Efficient Monoclonal Antibody and Antibody Drug Conjugate Desalting Prior to Mass Spectrometry Using AdvanceBio Desalting-RP Cartridges

Importance of the Topic

The application note presents a streamlined online desalting strategy for monoclonal antibodies (mAbs) and antibody–drug conjugates (ADCs) using a reversed-phase cartridge prior to electrospray ionization mass spectrometry (ESI-MS). Efficient removal of nonvolatile salts and formulation excipients is essential for high-quality spectral data in biopharmaceutical analysis. The AdvanceBio Desalting-RP cartridge enables rapid desalting with minimal sample handling, improving throughput and data reliability.

Objectives and Study Overview

This study aimed to demonstrate the performance of the AdvanceBio Desalting-RP cartridge for desalting and mass spectrometric analysis of trastuzumab (Herceptin) and its ADC Kadcyla. Key goals included assessing desalting efficiency at varying salt concentrations, reproducibility of peak areas and glycoform percentages, intact antibody detection sensitivity, and applicability across multiple Agilent Q-TOF platforms. Both intact and enzymatically fragmented antibodies were evaluated.

Methodology and Instrumentation

Sample preparation workflows comprised reduction with dithiothreitol, papain or IdeZ digestion, and buffer exchanges.

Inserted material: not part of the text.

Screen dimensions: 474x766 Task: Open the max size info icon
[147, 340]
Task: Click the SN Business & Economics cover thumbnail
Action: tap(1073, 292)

Desalting was performed online on an Agilent 1290 Infinity LC with the AdvanceBio Desalting-RP cartridge (2.1×12.5 mm, 10 µm, 1000 Å). Mobile phases were 0.1% formic acid in water (A) and acetonitrile (B) with a rapid gradient. Flow rate was 400 µL/min, diverting salts to waste before elution. Detection used Agilent 6540, 6550 iFunnel, or 6560 ion mobility Q-TOF MS instruments. Data acquisition and processing employed MassHunter Acquisition, Qualitative Analysis, BioConfirm, and DAR Calculator software.

Key Results and Discussion

Online desalting effectively removed up to 300 mM NaCl, yielding clean total ion chromatograms and deconvoluted spectra for light chain, heavy chain, Fab, Fc, F(ab’)2, and Fc/2 fragments. Peak area precision ranged from 0.5% to 5.7% RSD. Glycoform percentage RSD values were below 3.5% for heavy chain and below 3.4% for fragments. Intact trastuzumab was detected at 50 ng load on the 6550 iFunnel MS. Incorporation of ion mobility separation on the 6560 Q-TOF resolved overlapping charge states in the millisecond timescale. ADC analysis of Kadcyla produced an accurate drug-to-antibody ratio of 3.6 and revealed partial linker-only species in IdeZ-treated fragments.

Benefits and Practical Applications

• Integrates desalting and MS detection in a single run, reducing manual steps.
• Compatible with intact and fragmented antibody workflows.
• Delivers reproducible quantitation of mass variants and glycoforms.
• Supports low-nanogram sensitivity on advanced Q-TOF systems.
• Applicable in QC, R&D, and process analytics for biopharmaceutical development.

Future Trends and Potential Applications

Advancements may include miniaturized or high-throughput desalting formats, deeper integration with next-generation high-resolution MS platforms, and automated workflows for large-scale screening of biologics. The technique is also poised for extension to other protein therapeutics, protein complexes, and real-time monitoring in biomanufacturing.

Conclusion

The Agilent AdvanceBio Desalting-RP cartridge offers a robust and efficient online desalting solution for antibodies and ADCs, enhancing ESI-MS performance by removing interfering salts and excipients. The approach streamlines sample preparation, provides high reproducibility and sensitivity, and supports comprehensive molecular characterization required in biopharmaceutical analysis.

Reference

1. Fenn J B et al. Science 1989, 246, 64-71.
2. Kim M T et al. Bioconjugate Chem 2014, 25, 1223-1232.